▶ _Série de exercícios_:
1: Reescreva de forma mais concisa o parágrafo do trecho sobre o planeta e a Bíblia que começa com "Eu moro sozinho num planeta", preservando seus fatos principais.
2: No trecho sobre o planeta e a Bíblia, que pergunta o visitante faz em vez de perguntar o nome ou se há coleção de borboletas?
3: Prossiga com o trecho sobre o planeta e a Bíblia a partir do ponto em que ele termina.

▶ _Trecho de texto_:

++++++++++++++++++++

Eu moro sozinho num planeta, igual ao Pequeno Príncipe, e nunca me
preocupei com a existência de deuses. Não mesmo! As coisas no meu
planeta são tudo preto no branco. Eu me preocupo com a gravidade, com
vulcões, com rosas e com baobás… Nenhum deus nunca interferiu em nenhuma
dessas coisas e, portanto, eu nunca me interessei por eles. Muito menos
pelo seu Deus em particular.
Aí,
um dia, você desce lá nesse meu planeta com a sua Bíblia debaixo do
sovaco, e em vez de perguntar qual o meu nome, ou se eu coleciono
borboletas, quer saber isso:
— Você acredita em Deus, Nosso Senhor e Salvador?
Ao que eu, naturalmente, respondo:
— Hein?
A
partir desse diálogo esclarecedor, você passa a me relatar tudo o que
há na sua Bíblia, no seu livro sagrado, que é a origem do seu
“conhecimento” sobre esse Deus específico. Ao final desse curso
intensivo, onde eu fui informado, através de você, que, por sua vez, foi
informado disso através da sua Bíblia, que foi escrita por pessoas que,
segundo outras pessoas, foram informadas daquilo tudo porque foram
inspiradas pelo ser supremo sobre o qual o livro supostamente fala —
[respire] —, bom, eu fui informado, então, sobre os seis dias da
Criação, sobre as “vontades” de Deus, sobre suas regras para me livrar
do Inferno… Fui informado, também, de que algumas coisas que estão nesse
livro sagrado não devem ser levadas ao pé da letra, outras sim; fui
informado de que algumas coisas não se aplicam mais nos nossos dias, mas
outras ainda sim; e de que algumas coisas soam erradas, são
contraditórias, estúpidas, ridículas, cruéis, perniciosas, degradantes,
etc., mas só porque, especificamente nesses trechos, os homens que
escreveram esses tais livros sagrados não estavam 100% conectados a Deus
e, tendo perdido a conexão, escreveram o que lhes vinha à cabeça, o que
não nos podia fazer esperar que fosse algo que prestasse!

++++++++++++++++++++

▶ _Dados armazenados_:
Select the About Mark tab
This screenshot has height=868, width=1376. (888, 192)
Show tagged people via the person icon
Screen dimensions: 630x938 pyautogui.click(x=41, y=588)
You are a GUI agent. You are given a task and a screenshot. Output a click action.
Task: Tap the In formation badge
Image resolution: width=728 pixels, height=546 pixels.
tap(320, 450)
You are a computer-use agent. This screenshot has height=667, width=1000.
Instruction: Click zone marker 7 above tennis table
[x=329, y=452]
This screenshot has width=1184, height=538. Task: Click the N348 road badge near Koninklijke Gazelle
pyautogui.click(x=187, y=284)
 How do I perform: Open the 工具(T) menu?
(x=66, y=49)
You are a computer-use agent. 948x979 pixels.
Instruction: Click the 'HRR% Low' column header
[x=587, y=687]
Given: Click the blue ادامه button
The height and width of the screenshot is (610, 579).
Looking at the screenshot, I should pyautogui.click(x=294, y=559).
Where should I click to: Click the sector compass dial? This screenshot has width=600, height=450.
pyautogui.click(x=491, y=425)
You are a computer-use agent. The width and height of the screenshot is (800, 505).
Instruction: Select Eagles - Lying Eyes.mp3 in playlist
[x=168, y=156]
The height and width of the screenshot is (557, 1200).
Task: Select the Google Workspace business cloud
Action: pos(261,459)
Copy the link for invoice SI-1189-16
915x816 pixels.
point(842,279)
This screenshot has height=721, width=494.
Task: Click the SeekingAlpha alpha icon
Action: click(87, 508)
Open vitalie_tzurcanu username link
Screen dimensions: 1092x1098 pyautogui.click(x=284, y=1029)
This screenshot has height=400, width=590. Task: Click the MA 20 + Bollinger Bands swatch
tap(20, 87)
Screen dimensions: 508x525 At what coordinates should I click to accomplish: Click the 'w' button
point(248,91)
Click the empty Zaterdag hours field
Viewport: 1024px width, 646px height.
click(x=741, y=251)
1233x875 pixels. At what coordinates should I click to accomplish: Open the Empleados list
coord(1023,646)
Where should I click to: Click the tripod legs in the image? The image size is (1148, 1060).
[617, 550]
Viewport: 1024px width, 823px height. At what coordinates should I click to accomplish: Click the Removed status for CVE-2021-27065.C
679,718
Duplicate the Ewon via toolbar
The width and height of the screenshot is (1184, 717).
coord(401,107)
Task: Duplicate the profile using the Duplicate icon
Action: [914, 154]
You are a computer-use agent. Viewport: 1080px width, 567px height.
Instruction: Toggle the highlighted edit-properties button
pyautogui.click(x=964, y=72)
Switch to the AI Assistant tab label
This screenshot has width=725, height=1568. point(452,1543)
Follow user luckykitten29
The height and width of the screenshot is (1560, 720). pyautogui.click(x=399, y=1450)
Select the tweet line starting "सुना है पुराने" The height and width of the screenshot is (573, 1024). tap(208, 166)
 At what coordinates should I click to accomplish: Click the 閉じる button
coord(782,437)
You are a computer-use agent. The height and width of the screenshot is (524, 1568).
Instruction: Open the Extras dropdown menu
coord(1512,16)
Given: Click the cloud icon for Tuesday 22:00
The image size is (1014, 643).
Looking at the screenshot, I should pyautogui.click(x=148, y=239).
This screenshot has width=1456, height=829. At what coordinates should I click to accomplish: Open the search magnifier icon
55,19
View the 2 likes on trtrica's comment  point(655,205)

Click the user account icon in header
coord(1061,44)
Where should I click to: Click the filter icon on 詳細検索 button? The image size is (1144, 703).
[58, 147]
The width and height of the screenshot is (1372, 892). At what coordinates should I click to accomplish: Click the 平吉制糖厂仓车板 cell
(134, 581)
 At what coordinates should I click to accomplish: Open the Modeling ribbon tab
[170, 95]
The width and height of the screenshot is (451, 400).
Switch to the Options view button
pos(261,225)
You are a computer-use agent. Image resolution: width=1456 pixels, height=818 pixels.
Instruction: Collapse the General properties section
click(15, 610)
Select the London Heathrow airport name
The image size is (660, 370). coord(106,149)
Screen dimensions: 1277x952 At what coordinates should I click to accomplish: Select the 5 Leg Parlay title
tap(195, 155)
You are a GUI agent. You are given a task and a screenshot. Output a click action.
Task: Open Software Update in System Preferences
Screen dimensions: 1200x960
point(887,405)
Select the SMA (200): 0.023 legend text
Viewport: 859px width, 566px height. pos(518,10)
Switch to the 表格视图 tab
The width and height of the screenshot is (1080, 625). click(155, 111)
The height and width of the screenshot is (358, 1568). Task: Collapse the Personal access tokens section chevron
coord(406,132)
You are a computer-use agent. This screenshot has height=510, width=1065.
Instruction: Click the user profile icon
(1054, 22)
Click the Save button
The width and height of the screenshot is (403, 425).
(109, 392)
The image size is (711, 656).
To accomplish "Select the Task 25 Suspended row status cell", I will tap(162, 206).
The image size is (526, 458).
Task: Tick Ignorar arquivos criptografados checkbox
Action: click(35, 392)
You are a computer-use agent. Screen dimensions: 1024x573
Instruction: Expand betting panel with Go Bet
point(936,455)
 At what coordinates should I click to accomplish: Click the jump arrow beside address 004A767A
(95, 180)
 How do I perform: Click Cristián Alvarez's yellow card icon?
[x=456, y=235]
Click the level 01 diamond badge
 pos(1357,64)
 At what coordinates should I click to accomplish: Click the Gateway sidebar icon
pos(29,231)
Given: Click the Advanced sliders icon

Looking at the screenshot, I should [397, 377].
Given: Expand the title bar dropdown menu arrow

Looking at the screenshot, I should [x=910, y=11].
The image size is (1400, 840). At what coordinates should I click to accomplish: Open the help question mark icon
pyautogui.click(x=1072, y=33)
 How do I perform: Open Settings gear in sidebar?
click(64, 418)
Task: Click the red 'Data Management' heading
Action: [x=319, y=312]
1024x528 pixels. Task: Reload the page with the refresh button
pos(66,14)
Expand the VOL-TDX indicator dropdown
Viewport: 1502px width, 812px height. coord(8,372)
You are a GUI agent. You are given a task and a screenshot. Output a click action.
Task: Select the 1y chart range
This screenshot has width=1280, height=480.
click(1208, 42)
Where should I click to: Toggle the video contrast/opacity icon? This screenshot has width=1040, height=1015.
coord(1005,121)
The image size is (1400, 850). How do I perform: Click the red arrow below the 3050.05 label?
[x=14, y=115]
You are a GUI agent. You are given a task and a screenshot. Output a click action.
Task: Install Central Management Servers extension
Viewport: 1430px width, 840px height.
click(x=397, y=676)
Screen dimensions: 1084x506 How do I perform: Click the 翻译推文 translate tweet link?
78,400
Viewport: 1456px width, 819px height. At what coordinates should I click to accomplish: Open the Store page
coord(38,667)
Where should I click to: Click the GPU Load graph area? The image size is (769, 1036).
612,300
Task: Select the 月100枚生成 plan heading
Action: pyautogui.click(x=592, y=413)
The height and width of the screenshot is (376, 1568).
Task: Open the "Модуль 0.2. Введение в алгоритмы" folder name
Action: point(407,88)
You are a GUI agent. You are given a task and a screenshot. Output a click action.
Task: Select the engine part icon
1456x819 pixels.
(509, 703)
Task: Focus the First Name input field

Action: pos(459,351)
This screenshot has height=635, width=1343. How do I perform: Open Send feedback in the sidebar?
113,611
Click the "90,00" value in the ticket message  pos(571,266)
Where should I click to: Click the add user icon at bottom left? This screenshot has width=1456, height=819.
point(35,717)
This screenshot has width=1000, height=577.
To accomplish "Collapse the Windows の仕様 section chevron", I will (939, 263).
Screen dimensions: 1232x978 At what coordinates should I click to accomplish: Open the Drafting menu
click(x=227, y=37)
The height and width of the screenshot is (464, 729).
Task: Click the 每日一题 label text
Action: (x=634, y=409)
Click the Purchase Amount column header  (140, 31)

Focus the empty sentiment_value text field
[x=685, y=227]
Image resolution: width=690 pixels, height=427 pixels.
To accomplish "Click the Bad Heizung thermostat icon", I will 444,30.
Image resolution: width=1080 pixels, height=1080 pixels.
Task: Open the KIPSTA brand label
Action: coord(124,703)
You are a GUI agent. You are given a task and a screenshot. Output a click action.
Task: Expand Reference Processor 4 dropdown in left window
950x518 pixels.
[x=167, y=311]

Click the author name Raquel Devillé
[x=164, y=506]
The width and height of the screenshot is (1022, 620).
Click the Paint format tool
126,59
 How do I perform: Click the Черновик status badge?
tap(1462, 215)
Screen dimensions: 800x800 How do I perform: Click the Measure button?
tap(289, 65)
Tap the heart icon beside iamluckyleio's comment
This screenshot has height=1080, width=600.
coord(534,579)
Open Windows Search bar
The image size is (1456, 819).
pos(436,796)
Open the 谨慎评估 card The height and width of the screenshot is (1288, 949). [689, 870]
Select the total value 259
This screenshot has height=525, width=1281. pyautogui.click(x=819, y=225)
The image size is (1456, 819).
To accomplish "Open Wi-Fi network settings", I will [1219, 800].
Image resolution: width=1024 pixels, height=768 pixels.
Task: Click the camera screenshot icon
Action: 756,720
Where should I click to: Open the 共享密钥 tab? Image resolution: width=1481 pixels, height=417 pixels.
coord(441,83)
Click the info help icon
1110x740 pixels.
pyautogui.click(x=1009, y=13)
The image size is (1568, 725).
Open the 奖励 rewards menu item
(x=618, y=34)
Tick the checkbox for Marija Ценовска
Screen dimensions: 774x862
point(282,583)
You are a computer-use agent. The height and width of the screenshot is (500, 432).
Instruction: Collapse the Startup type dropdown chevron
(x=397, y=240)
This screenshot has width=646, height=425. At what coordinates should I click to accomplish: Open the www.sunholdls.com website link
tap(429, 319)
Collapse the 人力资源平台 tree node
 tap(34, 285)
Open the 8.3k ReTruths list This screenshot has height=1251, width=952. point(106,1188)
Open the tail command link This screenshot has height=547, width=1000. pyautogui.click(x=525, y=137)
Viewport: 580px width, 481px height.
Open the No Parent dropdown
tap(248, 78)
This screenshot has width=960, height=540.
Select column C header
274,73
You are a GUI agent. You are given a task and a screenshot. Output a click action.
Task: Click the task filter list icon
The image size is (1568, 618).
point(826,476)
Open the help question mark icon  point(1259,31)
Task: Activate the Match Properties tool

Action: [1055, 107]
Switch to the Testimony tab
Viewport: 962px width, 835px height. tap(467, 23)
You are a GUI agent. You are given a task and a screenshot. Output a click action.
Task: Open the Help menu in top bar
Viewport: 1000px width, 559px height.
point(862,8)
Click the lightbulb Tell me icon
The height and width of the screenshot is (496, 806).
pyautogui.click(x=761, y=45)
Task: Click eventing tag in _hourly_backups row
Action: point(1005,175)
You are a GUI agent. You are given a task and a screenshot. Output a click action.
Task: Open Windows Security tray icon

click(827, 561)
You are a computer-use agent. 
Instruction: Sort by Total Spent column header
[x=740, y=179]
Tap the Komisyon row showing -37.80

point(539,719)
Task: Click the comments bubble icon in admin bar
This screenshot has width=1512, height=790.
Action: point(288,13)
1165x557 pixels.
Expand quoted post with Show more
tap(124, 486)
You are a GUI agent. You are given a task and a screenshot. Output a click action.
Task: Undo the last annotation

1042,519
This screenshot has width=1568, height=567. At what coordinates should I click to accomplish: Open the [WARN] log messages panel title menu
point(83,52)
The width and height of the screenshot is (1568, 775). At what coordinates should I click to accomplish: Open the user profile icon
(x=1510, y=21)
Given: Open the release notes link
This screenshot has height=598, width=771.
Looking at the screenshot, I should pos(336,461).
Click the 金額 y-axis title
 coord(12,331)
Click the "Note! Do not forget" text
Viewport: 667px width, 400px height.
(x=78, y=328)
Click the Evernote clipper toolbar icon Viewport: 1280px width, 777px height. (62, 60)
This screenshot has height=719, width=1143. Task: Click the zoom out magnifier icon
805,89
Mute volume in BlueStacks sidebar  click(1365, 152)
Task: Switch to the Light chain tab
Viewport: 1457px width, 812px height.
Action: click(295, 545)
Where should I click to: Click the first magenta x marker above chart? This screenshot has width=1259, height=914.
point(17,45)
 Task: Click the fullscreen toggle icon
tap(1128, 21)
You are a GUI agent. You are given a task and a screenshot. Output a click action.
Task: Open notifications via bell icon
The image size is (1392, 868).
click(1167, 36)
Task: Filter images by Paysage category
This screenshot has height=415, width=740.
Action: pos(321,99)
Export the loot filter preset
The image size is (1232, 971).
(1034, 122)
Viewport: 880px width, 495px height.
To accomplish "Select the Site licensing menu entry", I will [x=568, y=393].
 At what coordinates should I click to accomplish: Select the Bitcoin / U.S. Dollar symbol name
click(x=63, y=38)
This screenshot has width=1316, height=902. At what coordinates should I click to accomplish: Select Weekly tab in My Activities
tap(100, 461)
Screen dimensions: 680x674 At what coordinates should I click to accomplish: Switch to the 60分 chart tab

++++++++++++++++++++

▶ _Respostas em ordem_:
1: Moro sozinho num planeta, como o Pequeno Príncipe, e nunca me preocupei com deuses. Lá tudo é preto no branco: preocupo-me com a gravidade, os vulcões, as rosas e os baobás. Como nenhum deus jamais interferiu nessas coisas, nunca me interessei por eles, e menos ainda pelo seu Deus.

2: "Você acredita em Deus, Nosso Senhor e Salvador?"

3:
Enfim,
depois disso, e mesmo sem ter me explicado como ou de onde tirou esse
discernimento aí sobre que trechos descartar, você me repete a pergunta:
— Você acredita agora em Deus, Nosso Senhor e Salvador?
Ao
que eu respondo calmamente, depois de ter avaliado como as coisas
sempre estiveram funcionando perfeitamente bem sem nada daquilo: “— Eu não!”.
E, aí, você se estressa, como se estressam todos os crentes ante uma atitude assim, em que a fé simplesmente não aparece para “iluminar” tudo, como faz o sol saindo por detrás de uma nuvem densa…
Você,
então, torna-se mais alterado e começa a esbravejar e a falar alto,
citando inúmeros versículos bíblicos dessa mesma Bíblia que você acabou
de me confessar não ser lá muito confiável. Você se estressa, se revolta
e se enfurece porque eu, de repente, virei um tipo de adversário a quem
derrotar, pois me recuso a não querer abandonar essa minha “condição de
ateu” que — note-se — desembarcou junto com você no meu planeta.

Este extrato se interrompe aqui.